Navico argues for reversal of the Commission’s finding
of obviousness on four grounds. First, Navico argues
that Tucker discloses sidescan, not downscan, sonar.
Thus, Navico argues, the Commission should not have
used Tucker as prior art for the downscan linear transducer
component. (...)

Second, Navico argues that the combination of Tucker
and Betts renders both references inoperable for their
intended purposes. See In re Gordon, 733 F.2d 900, 902
(Fed. Cir. 1984) (finding that a modification which renders
the invention inoperable for its intended purpose is
not obvious because it teaches away from the invention).

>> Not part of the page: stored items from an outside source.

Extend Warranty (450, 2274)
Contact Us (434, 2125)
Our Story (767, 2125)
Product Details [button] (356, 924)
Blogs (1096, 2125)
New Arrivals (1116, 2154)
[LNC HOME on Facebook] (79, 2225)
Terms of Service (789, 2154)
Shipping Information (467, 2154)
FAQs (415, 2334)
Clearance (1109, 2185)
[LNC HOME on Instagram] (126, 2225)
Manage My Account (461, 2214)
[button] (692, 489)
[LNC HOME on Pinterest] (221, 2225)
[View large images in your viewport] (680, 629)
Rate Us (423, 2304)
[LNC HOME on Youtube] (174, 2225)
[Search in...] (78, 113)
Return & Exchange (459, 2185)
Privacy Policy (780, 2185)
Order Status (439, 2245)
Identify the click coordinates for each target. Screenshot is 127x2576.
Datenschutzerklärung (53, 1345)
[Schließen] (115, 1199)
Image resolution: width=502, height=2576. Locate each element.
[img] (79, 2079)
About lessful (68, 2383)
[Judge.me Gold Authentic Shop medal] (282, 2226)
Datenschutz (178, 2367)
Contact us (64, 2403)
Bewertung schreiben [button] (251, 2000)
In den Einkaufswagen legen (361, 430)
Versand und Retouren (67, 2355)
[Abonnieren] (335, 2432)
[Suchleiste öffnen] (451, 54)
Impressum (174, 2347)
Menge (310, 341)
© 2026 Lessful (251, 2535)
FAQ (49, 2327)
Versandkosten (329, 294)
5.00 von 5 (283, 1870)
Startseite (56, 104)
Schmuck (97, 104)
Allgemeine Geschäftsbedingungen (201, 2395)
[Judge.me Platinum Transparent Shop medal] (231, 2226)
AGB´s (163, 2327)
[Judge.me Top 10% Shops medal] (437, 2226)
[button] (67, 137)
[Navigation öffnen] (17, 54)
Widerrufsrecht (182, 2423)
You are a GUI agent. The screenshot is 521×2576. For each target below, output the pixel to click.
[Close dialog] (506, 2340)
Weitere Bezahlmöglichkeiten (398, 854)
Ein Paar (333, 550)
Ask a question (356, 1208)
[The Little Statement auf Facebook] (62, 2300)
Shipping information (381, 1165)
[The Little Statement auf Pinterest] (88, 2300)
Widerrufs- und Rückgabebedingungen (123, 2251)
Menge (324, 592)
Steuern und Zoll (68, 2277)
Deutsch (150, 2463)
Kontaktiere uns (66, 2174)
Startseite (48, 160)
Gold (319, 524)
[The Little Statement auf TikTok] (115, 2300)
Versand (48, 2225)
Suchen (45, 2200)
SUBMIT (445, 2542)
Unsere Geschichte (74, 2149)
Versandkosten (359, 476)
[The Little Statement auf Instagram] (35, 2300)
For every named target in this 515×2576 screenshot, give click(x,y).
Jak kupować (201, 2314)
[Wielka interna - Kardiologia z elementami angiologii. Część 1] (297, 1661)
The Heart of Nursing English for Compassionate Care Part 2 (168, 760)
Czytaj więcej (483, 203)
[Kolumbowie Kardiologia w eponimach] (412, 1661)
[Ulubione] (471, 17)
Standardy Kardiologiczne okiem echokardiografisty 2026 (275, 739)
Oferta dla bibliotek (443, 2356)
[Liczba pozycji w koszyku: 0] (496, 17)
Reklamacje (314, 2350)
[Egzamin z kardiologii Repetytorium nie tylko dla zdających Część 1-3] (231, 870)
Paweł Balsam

Third, Navico argues that there was no motivation to
combine the Tucker and Betts references. Navico suggests
that because Betts was a simple, fixed system and
Tucker was a complex, customizable system, there would
be no motivation to combine them. It “can be important
to identify a reason that would have prompted a person of
ordinary skill in the relevant field to combine the elements
in the way the claimed new invention does.” KSR,
550 U.S. at 418.


Fourth, Navico argues that the Commission considered
the objective indicia of non-obviousness as a mere
afterthought after making a prima facie case. We have
held that such an analysis is improper, and a fact finder
must “consider all evidence relating to obviousness before
finding a patent invalid on those grounds.” In re Cyclobenzaprine,
676 F.3d 1063, 1075 (Fed. Cir. 2012). Objective
indicia of non-obviousness are vital to an obviousness
determination and must be considered, not ignored as a
mere afterthought. See, e.g., Leo Pharm. Prods., Ltd. v.
Rea, 726 F.3d 1346, 1357 (Fed. Cir. 2013) (“Whether
before the Board or a court, this court has emphasized
that consideration of the objective indicia is part of the
whole obviousness analysis, not just an afterthought.”); In
re Kao, 639 F.3d 1057, 1067 (Fed. Cir. 2011) (“[W]hen
secondary considerations are present, though they are not
always dispositive, it is error not to consider them.”);
Stratoflex v. Aeroquip Corp., 713 F.2d 1530, 1538 (Fed.
Cir. 1983); In re Depomed, Inc., No. 2016-1378, 2017 WL
676604, at *5 (Fed. Cir. Feb. 21, 2017) (Reyna, J., concurring).